Epafroditos—Filipililerin Elçisi
“BÜTÜN sevinçle onu Rabde kabul edin; ve bu gibilere itibar edin.” Pavlus Filipililere bunları yazdı. Kuşkusuz İsa’nın takipçisi bir nazır da bizim hakkımızda böyle övgü sözleri söyleseydi mutlu olurduk. (Filipililer 2:29) Fakat Pavlus kimden söz ediyordu? Ve bu kişi böylesine candan bir tavsiyeyi hak etmek için ne yapmıştı?
Birinci sorunun cevabı Epafroditos’tur. İkincisinin cevabı için, Pavlus’u bu sözleri yazmaya iten koşulları ele alalım.

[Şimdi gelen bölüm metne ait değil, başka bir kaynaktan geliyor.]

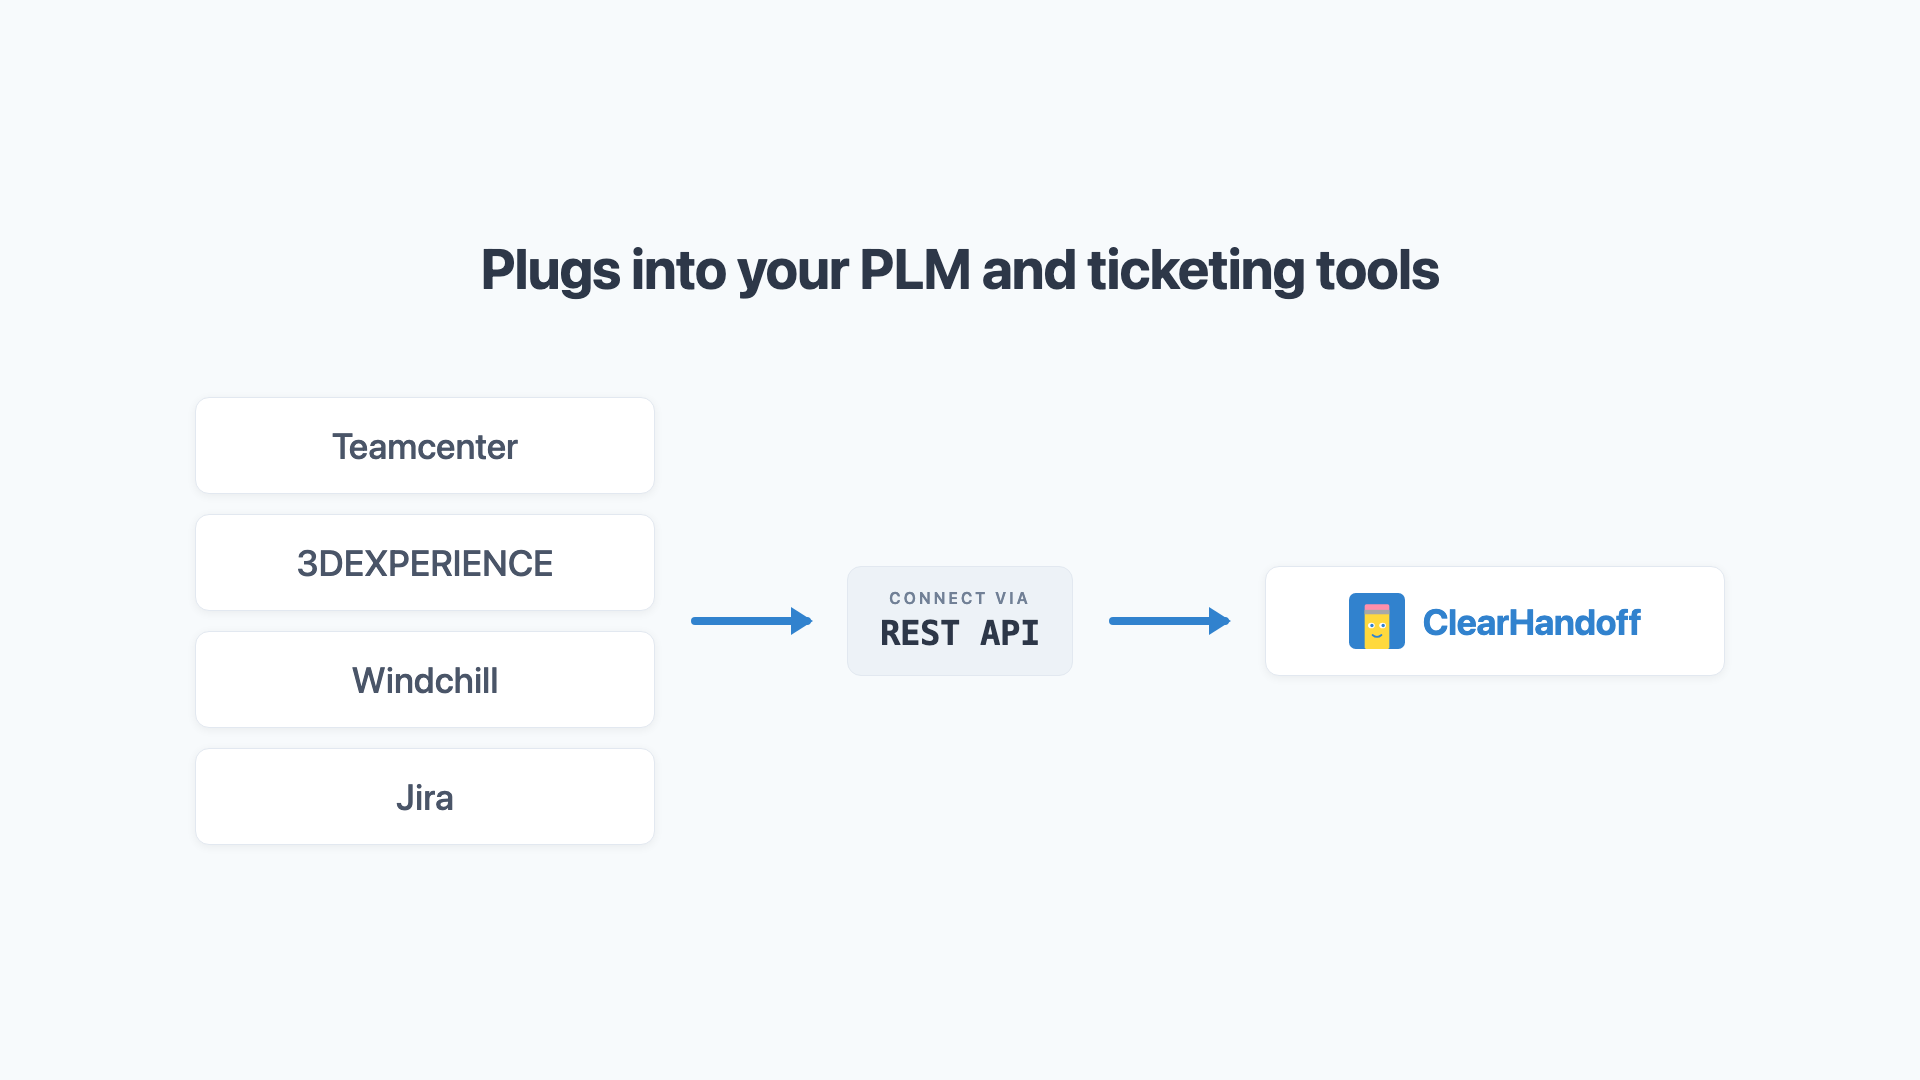
Task: Click the Teamcenter text label
Action: (x=425, y=447)
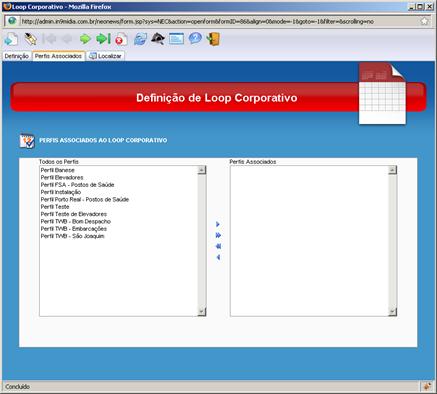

Yaklaşık MS 58 yılında Filipililer, Pavlus’un Yeruşalim’de mabetten dışarı sürüklenip acımasız bir kalabalık tarafından dövüldüğünü ve yetkililerce tutuklanıp hakkında bir karar verilmeden hapiste alıkonduktan sonra zincirlenmiş olarak Roma’ya nakledildiğini duydular. (Resullerin İşleri 21:27-33; 24:27; 27:1) Filipililer, onun durumu hakkında kaygılandıklarından, onun için ne yapabileceklerini kendilerine sormuş olmalılar. Onlar maddi açıdan yoksuldular ve Pavlus’tan çok uzaktaydılar, bu nedenle yapabilecekleri sınırlıydı. Fakat Filipililer hâlâ kendilerini geçmişte onun hizmetini desteklemeye yönelten sıcak duyguların etkisi altındaydı; hatta Pavlus’un durumu kritik olduğundan şimdi bu duyguları çok daha güçlüydü.—II. Korintoslular 8:1-4; Filipililer 4:16.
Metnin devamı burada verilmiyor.